Gibbons brought a phalanx of department heads to speak to Times Free Press reporters and editors Thursday about that reorganization. It's part of a larger effort in Gov. Bill Haslam's upcoming budget - called the Public Safety Action Plan - to refocus the state's criminal justice system toward prevention services early on, and tougher treatment for those who don't learn the lesson.

Assistant Safety and Homeland Security Commissioner David W. Purkey said last summer "there were indications we did not have the capability to monitor" Abdulazeez's activities for threats.

"We were challenged in that the suspect in that case was not on our radar, not on federal radar," Purkey said. "Everything we do from now on is dedicated to those Marines and the sailor."

In the last seven months, he said, the department has spent about $1 million to acquire tools and reorganize into four focus areas:

* Terror-threat detection by analyzing public information, social media and other sources;

* Cybersecurity for state systems, which he said come under "thousands of attacks" every day;

* Creating a state-level team to review school security plans and train teachers and administrators;

* Provide standardized training for active shooter incidents or improvised explosive attacks.

Purkey said 18,500 people have already been through the active-shooter training.

Gibbons and the other visitors Thursday talked about other kinds of security, as well, focusing on revised approaches toward drug abuse and violent crime that offer help for those who want it and the certainty of sanctions for those who don't.

Gibbons said the goal is to "make smart use of our prison beds by trying to make sure we're using those prison beds for the most serious offenders."

Correction Commissioner Derrick Schofield said that involves a number of approaches.

One is a new way to handle probationers and parolees so minor slips don't land them back in jail, languishing for days or weeks while waiting for a court date, then likely being turned loose by the judge.

Schofield said 40 percent of new admissions each year - 5,000 people or more - are going to jail for violating probation.

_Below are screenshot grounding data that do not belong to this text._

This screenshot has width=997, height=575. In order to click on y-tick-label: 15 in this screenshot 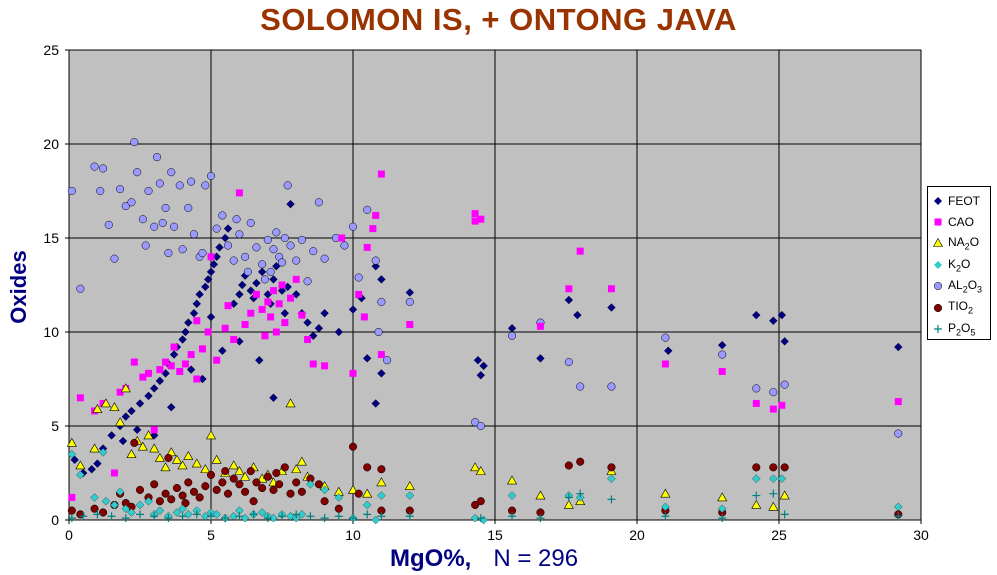, I will do `click(51, 238)`.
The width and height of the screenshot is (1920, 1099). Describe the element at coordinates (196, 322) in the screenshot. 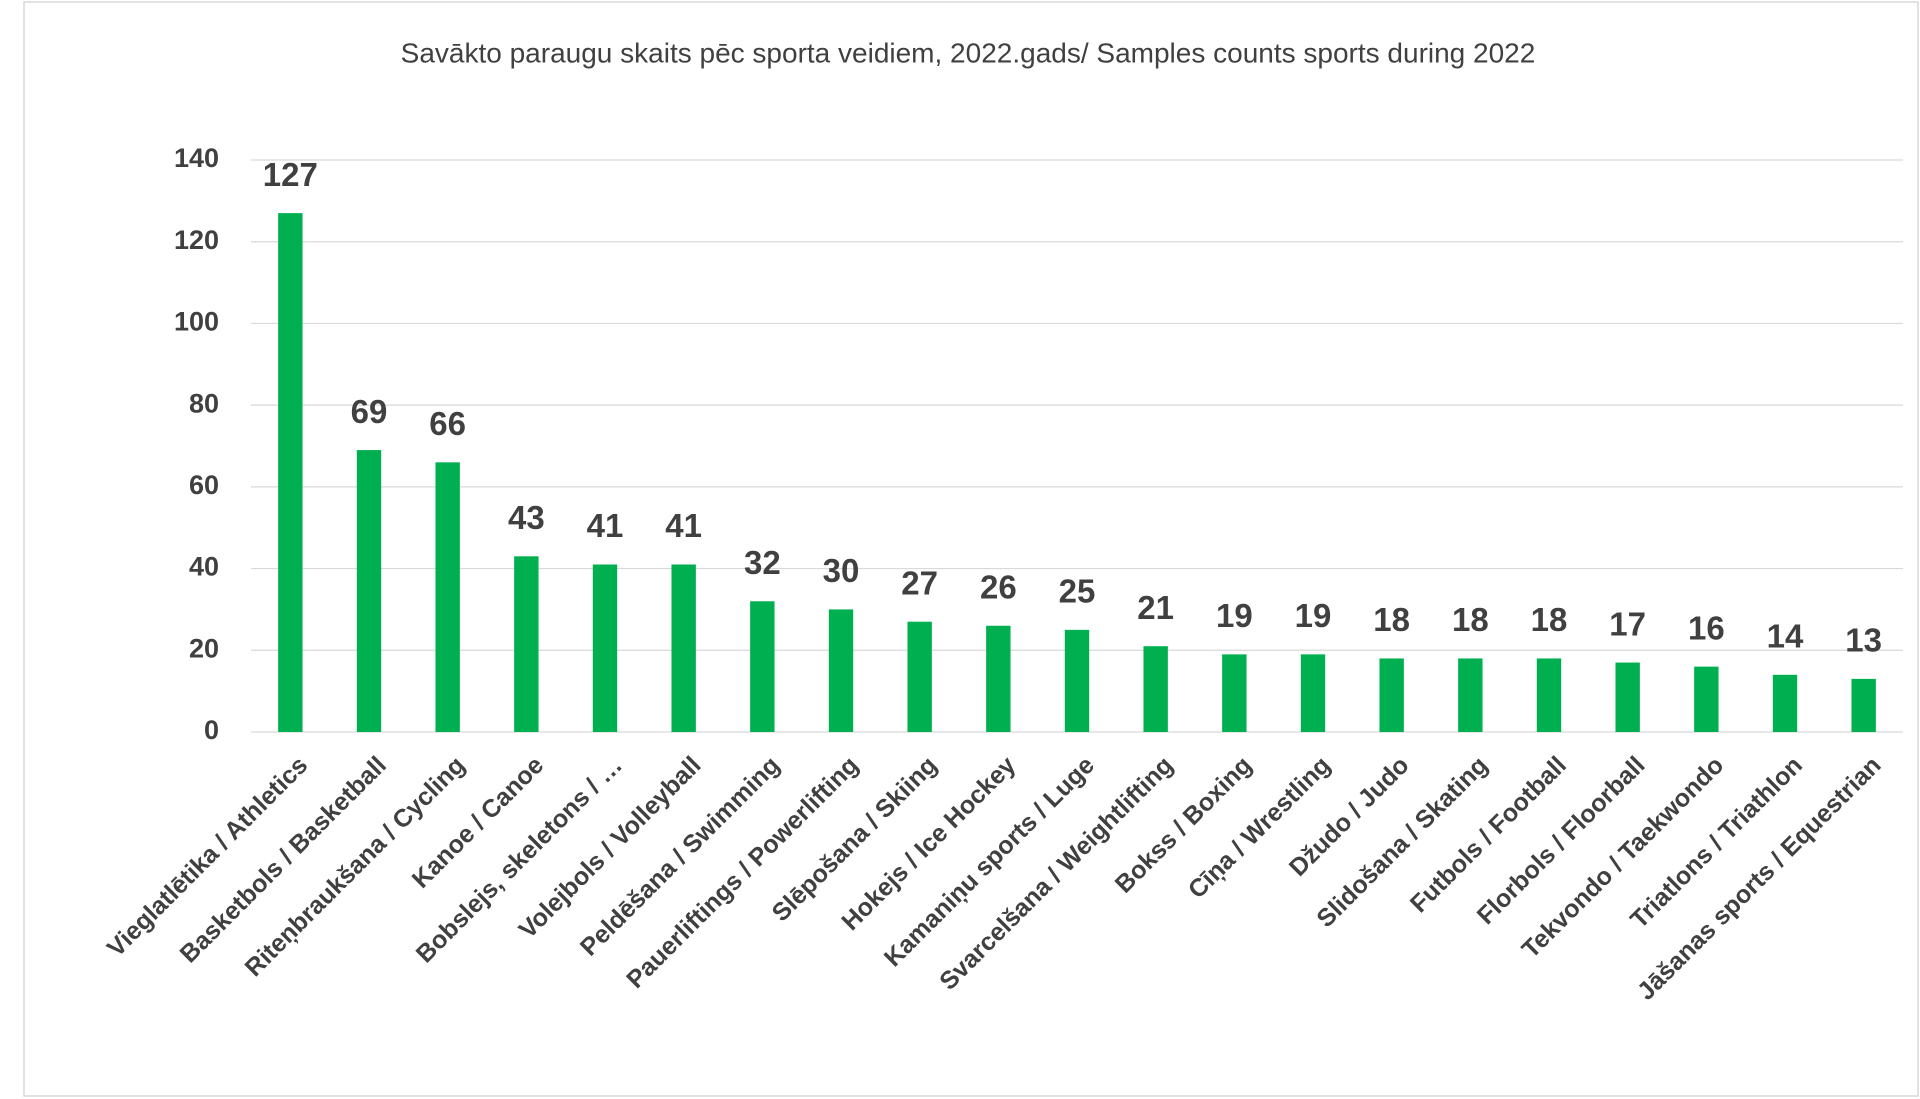

I see `y-tick-label: 100` at that location.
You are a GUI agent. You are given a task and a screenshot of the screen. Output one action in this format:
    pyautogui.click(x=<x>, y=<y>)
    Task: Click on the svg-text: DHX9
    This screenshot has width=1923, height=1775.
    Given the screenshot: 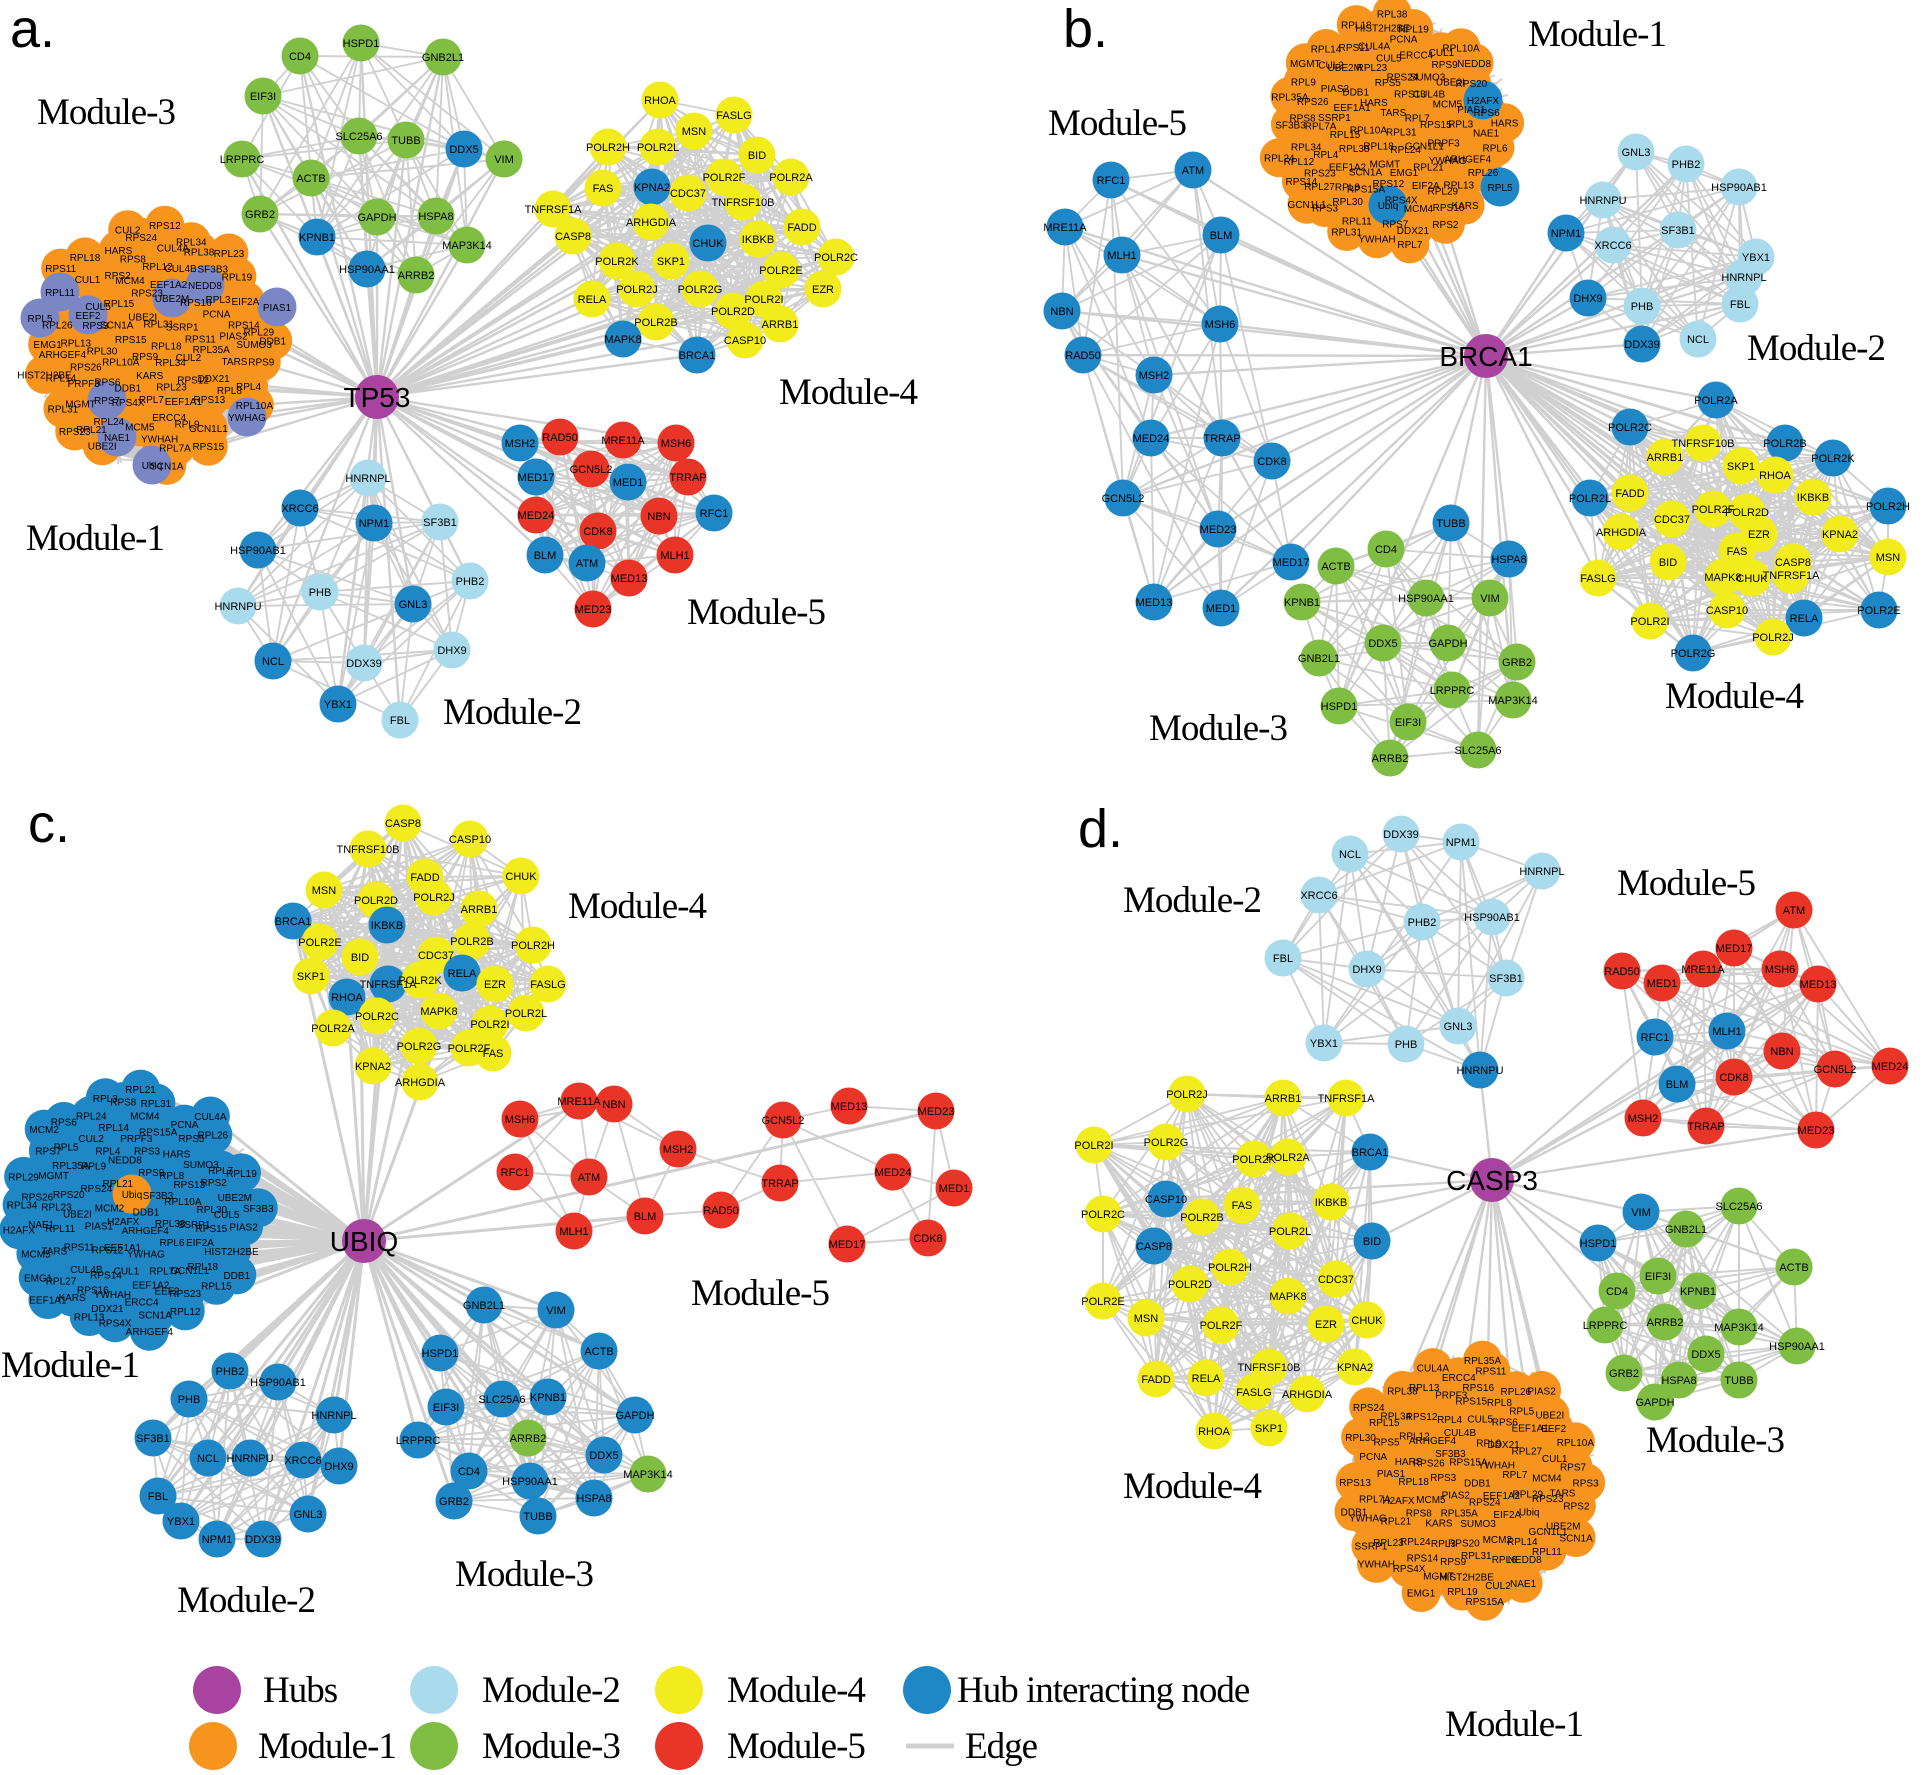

He wants to implement a risk-assessment system to connect people to treatment and services when they leave jail, as well as beefed-up supervision and a graduated system of sanctions for noncompliance, in hopes they find their feet and don't come back.

All told, that's a $10 million item, but Schofield estimates the department could save $80 million over five years.

And he'd have beds for offenders sentenced under proposed tougher laws for drug-dealing, burglary and domestic abuse. The plan calls for the third conviction in any of those categories to be made a felony.

Fully half of the violent crime in Tennessee is domestic violence, Gibbons said.

Another huge segment of crime arises from drug abuse and mental illness.

Tennessee is "the epicenter of an epidemic of prescription drugs," Health Commissioner John J. Dreyzehner said. More than 1,200 people died last year from prescription drugs, he said. Methamphetamine and, more recently, heroin are rampant.

The safety plan calls for extending the state's drug-monitoring database and increasing its use to reduce prescriptions for controlled substances.

And it calls for boosting treatment options, particularly investing in what Mental Health and Substance Abuse Commissioner Doug Varney called specialized court dockets: drug court, mental health court, veterans court. The goal is to set up at least one such court in each state judicial district that could bring focused treatment and resources to bear.

"These are people that are nonviolent, people who have made some bad choices, people who are subject to addictions," Varney said.

The plan has myriad steps, many small, that together aim at introducing more options than incarceration and better support for the fragile, the challenged and those who can use firm correction to turn their lives around, the commissioners said.

"Ten years ago, we'd never be where we are now," Varney said. "We're looking at this in a more caring, humane, American sort of way. I'm very proud of that."